How to Select Columns by Name in R with dplyr::select()
Select columns by name in R with dplyr::select(), base R bracket notation, or data.table column syntax. Each approach extracts the columns you need while preserving row order. The dplyr method is the most readable for exploratory work, while base R and data.table suit scripting and pipelines. For renaming while selecting, use new_name = old_name syntax inside select().
library(dplyr)
# Select multiple columns by name
df %>% select(name, salary, department)
# Exclude columns with !
df %>% select(!id)
# Select by pattern or predicate
df %>% select(starts_with("sal"), where(is.numeric))
Base R uses df[, c("name", "salary")] for simple column lists. For programmatic selection when column names are in a variable, use all_of(col_vector) (strict) or any_of(col_vector) (skips missing columns): df |> select(all_of(keep_cols)).
# Reorder while selecting: put key columns first
df %>% select(id, name, department, everything())

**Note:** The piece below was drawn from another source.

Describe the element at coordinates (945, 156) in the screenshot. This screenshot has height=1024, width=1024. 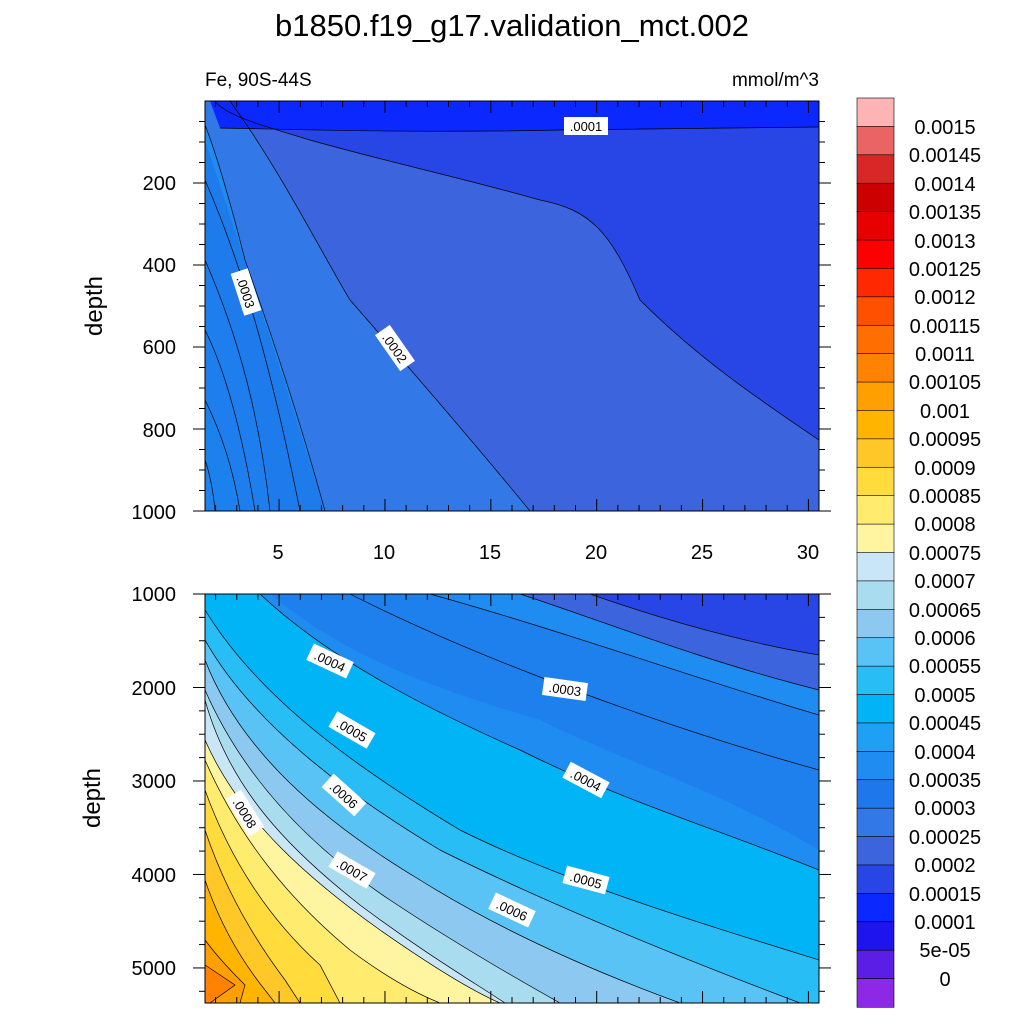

Data.table provides fast in-place selection: dt[, .(name, salary, department)] or dt[, .SD, .SDcols = patterns("^s")] for pattern-based selection. Selection helpers include starts_with(), ends_with(), contains(), matches(), and where(). The last_col() and num_range() helpers are useful when column names follow a predictable numbering scheme. To drop columns instead of keeping them, prefix names with - or use ! inside select(). Use rename() instead of select() when you only want to rename columns without dropping any.